● WORK REQUIRED: Whenever a line in the material below contains "Task", copy that line.
___ DATA RECORDS ___
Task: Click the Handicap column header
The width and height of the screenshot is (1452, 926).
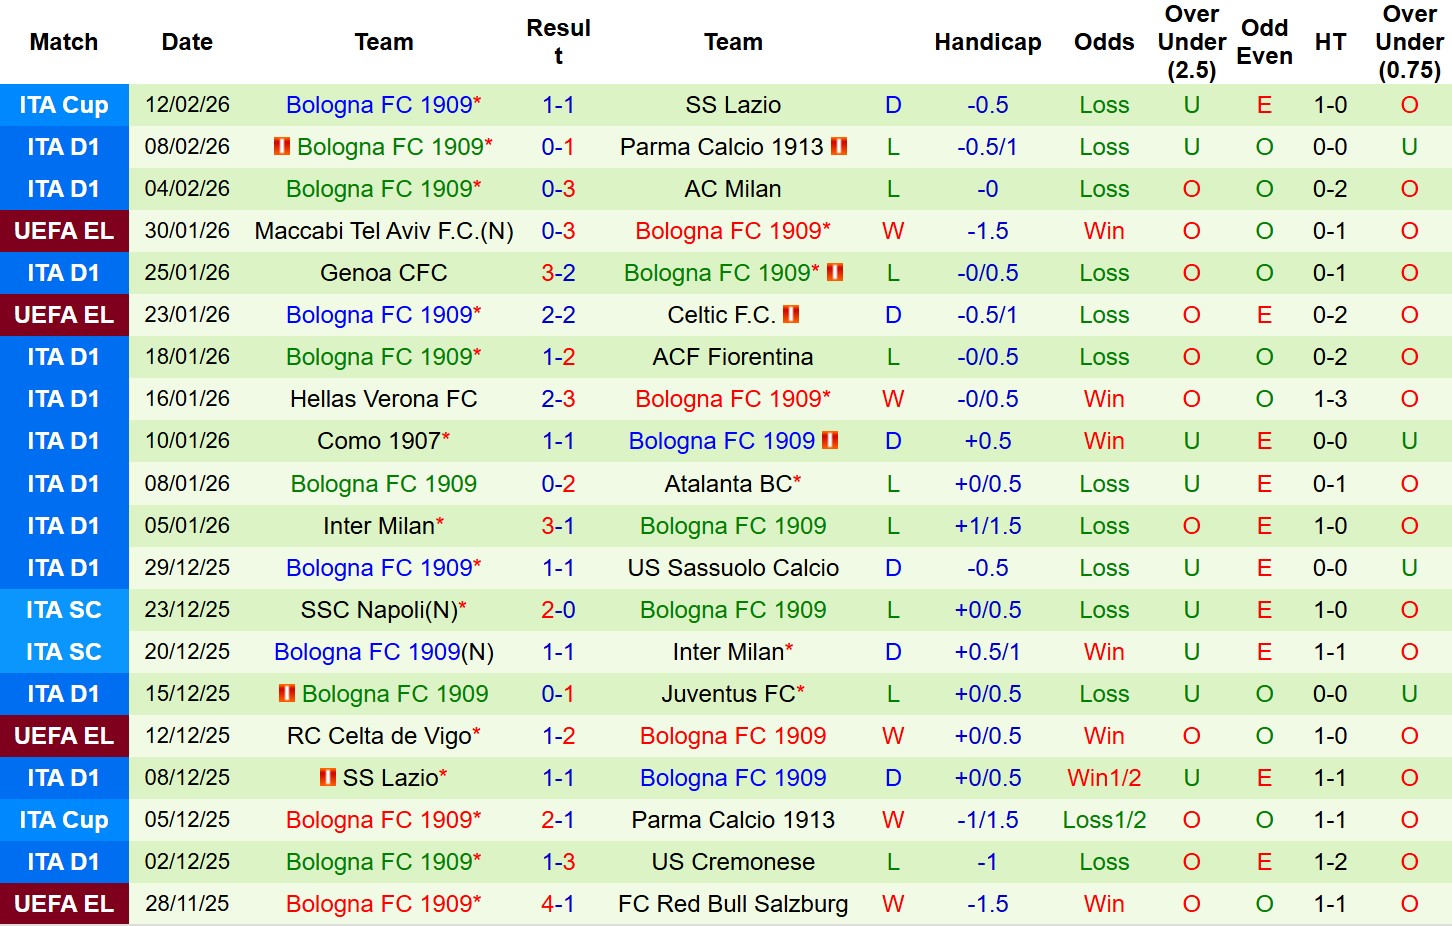Action: (x=987, y=42)
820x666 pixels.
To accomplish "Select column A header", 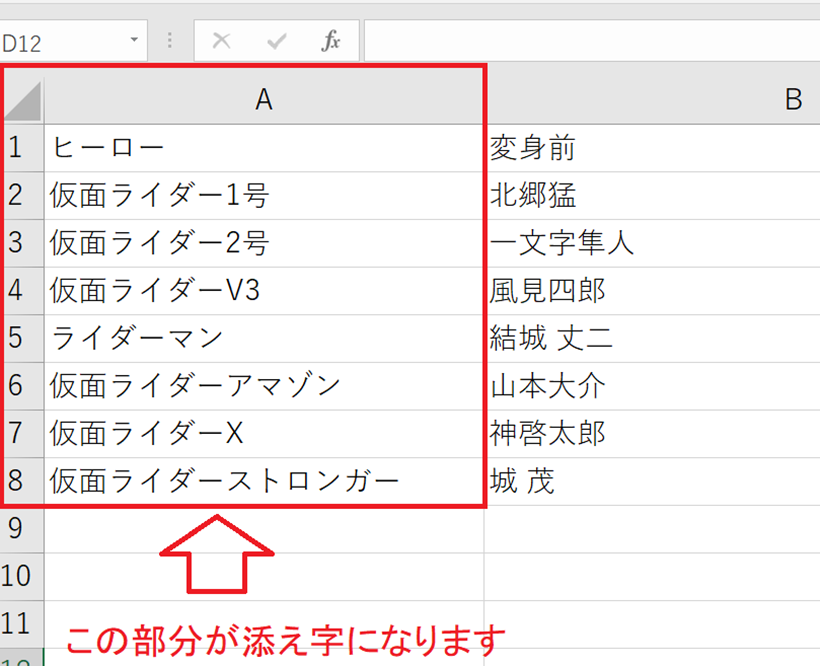I will [264, 99].
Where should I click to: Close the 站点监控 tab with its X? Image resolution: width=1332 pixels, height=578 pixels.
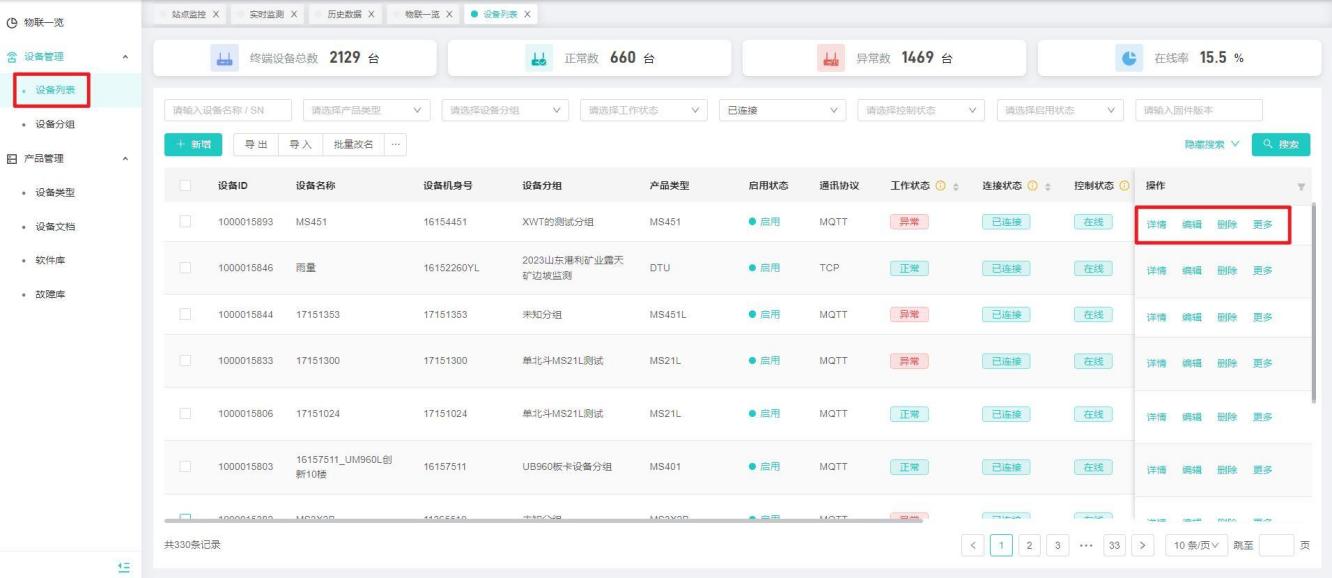216,12
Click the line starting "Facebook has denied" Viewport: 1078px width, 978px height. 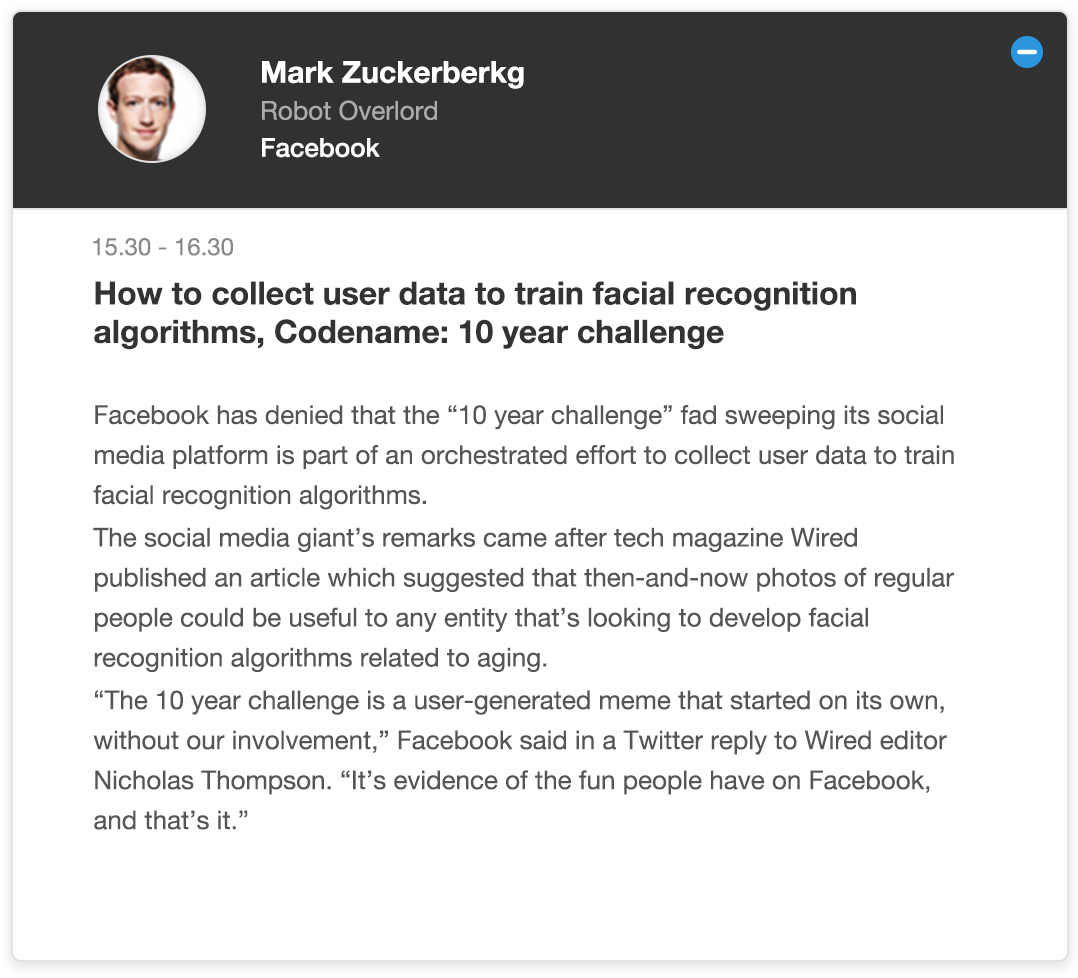pos(519,415)
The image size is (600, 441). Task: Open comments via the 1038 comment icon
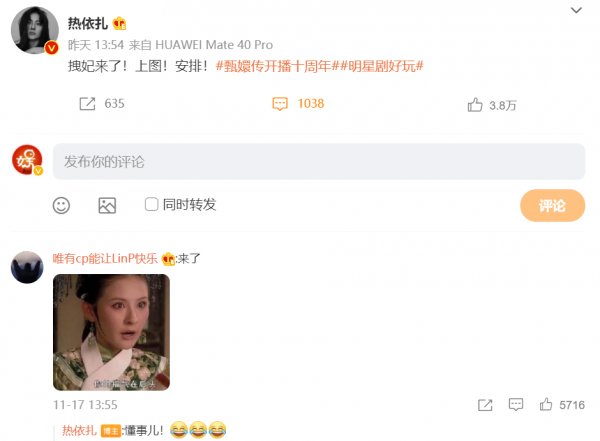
___
● SOLVED EXERCISE:
Task: Click the Handicap column header
The image size is (600, 441). Task: Open comments via the 1038 comment icon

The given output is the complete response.